*Exercise brief:* Reproduce the entries below verbatim, beginning at the first line and ending after the line that contains "Action: click(140, 291)".

Entries from a pointing dataset
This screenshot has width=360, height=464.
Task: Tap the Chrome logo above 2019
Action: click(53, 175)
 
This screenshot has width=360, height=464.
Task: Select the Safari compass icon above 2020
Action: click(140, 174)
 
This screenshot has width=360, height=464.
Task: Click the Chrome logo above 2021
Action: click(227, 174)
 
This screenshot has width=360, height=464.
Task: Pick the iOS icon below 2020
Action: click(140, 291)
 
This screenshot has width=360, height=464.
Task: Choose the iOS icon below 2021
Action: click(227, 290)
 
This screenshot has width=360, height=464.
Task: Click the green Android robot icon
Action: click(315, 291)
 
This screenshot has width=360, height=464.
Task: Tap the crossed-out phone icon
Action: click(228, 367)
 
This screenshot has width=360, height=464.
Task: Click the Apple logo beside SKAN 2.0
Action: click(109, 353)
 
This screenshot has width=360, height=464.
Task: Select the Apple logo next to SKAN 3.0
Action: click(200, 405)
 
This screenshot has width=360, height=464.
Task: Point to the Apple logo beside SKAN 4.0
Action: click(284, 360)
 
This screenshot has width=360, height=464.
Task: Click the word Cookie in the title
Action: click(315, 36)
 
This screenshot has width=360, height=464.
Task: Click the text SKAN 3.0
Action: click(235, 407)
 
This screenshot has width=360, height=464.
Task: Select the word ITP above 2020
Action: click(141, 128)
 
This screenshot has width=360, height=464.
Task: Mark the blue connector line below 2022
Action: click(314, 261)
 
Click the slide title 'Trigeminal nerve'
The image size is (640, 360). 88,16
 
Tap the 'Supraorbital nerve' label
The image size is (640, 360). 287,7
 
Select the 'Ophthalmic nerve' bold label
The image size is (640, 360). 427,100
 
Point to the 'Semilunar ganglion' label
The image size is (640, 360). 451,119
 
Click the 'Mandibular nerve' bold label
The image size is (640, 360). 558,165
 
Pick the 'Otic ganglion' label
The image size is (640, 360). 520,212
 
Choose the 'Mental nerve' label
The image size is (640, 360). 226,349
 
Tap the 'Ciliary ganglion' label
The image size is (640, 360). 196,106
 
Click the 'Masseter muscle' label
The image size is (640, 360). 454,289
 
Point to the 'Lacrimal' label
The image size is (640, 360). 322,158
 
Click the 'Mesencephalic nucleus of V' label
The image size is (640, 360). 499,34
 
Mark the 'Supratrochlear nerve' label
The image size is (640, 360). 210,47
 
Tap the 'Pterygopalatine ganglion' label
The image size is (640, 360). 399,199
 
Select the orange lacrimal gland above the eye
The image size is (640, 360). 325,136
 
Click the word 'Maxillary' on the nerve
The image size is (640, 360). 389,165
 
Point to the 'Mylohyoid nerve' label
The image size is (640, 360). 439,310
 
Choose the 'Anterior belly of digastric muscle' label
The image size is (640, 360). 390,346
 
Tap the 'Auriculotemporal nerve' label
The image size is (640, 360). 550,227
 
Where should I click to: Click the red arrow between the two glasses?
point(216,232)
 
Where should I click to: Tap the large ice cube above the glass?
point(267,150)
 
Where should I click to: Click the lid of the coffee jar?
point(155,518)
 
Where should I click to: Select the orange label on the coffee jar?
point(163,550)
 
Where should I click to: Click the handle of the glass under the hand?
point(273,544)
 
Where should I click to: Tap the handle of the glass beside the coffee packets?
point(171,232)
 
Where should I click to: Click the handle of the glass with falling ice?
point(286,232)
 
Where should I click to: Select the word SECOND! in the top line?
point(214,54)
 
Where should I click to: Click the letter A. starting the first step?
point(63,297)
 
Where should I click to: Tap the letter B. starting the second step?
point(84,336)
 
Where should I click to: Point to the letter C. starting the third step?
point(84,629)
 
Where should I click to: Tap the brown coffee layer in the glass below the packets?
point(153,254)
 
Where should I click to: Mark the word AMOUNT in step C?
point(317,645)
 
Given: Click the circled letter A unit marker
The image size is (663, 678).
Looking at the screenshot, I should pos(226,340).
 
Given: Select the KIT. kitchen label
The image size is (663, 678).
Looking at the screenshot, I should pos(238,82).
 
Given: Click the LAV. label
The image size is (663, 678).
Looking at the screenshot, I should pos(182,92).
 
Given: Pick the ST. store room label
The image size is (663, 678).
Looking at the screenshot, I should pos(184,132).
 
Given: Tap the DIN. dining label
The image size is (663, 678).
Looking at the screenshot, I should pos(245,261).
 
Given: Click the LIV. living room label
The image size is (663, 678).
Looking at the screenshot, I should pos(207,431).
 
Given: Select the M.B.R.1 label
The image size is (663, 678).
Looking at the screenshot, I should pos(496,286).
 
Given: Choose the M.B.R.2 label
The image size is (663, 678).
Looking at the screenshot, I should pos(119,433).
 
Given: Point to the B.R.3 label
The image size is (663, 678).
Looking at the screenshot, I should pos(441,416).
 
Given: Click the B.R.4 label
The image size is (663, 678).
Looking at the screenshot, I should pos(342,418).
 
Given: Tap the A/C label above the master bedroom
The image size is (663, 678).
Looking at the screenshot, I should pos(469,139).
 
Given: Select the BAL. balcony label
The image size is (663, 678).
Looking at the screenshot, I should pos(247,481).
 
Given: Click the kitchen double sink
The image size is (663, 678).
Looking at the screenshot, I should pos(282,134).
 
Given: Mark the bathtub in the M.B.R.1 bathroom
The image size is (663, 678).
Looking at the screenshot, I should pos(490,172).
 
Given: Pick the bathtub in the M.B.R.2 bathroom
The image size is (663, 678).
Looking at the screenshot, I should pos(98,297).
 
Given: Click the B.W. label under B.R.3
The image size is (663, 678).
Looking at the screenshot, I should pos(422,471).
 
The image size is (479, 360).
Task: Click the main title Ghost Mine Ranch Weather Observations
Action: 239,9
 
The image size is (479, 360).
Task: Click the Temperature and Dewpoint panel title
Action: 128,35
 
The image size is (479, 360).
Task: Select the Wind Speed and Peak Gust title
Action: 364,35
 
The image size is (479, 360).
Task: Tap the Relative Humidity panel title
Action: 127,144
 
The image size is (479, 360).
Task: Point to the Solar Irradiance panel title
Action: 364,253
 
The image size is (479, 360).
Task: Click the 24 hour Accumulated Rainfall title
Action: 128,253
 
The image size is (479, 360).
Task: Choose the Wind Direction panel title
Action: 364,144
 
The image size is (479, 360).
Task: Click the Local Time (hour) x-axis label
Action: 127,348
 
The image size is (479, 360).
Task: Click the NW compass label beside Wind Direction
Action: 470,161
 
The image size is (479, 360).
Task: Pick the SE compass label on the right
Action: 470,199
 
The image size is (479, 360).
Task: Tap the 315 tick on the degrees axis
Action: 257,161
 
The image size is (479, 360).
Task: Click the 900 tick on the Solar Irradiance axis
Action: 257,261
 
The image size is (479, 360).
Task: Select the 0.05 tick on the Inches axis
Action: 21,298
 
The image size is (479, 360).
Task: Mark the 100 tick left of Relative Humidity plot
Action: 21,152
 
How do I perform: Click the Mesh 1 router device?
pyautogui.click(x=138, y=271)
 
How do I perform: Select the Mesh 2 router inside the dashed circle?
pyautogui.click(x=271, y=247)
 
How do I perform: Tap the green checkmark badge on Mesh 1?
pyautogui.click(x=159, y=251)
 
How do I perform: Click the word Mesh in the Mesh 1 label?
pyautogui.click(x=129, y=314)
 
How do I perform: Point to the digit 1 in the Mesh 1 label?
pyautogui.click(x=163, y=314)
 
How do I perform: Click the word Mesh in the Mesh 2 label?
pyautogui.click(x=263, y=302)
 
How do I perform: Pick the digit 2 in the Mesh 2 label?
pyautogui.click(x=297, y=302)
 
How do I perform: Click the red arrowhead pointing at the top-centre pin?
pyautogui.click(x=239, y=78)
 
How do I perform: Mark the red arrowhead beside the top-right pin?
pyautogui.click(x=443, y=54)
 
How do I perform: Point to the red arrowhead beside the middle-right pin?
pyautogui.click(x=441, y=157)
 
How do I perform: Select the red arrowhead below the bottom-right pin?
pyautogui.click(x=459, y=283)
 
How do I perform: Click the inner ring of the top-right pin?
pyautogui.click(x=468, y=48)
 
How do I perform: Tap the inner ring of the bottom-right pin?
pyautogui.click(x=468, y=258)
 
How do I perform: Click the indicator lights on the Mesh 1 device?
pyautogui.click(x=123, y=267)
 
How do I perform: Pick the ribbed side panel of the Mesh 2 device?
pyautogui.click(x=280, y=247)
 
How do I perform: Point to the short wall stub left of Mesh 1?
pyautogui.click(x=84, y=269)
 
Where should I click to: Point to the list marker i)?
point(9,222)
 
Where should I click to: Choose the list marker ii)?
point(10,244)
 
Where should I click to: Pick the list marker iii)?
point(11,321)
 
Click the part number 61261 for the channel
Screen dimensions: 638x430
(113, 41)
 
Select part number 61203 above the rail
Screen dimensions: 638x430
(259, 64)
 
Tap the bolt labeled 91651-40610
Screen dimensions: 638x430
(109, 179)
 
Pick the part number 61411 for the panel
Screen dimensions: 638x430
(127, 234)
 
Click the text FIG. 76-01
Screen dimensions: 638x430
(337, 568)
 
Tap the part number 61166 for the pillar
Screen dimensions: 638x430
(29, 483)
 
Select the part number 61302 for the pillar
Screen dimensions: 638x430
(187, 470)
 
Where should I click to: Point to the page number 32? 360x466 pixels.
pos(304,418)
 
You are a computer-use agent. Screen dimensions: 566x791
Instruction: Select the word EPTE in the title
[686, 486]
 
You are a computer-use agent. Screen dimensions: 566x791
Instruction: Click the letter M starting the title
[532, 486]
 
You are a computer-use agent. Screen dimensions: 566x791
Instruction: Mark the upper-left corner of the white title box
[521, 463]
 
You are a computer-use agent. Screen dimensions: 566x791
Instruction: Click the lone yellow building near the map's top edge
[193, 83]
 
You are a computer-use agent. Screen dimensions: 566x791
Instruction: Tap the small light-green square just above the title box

*Finished exercise:*
This screenshot has width=360, height=464.
Task: Tap the Chrome logo above 2019
Action: click(53, 175)
 
This screenshot has width=360, height=464.
Task: Select the Safari compass icon above 2020
Action: click(140, 174)
 
This screenshot has width=360, height=464.
Task: Click the Chrome logo above 2021
Action: click(227, 174)
 
This screenshot has width=360, height=464.
Task: Pick the iOS icon below 2020
Action: click(140, 291)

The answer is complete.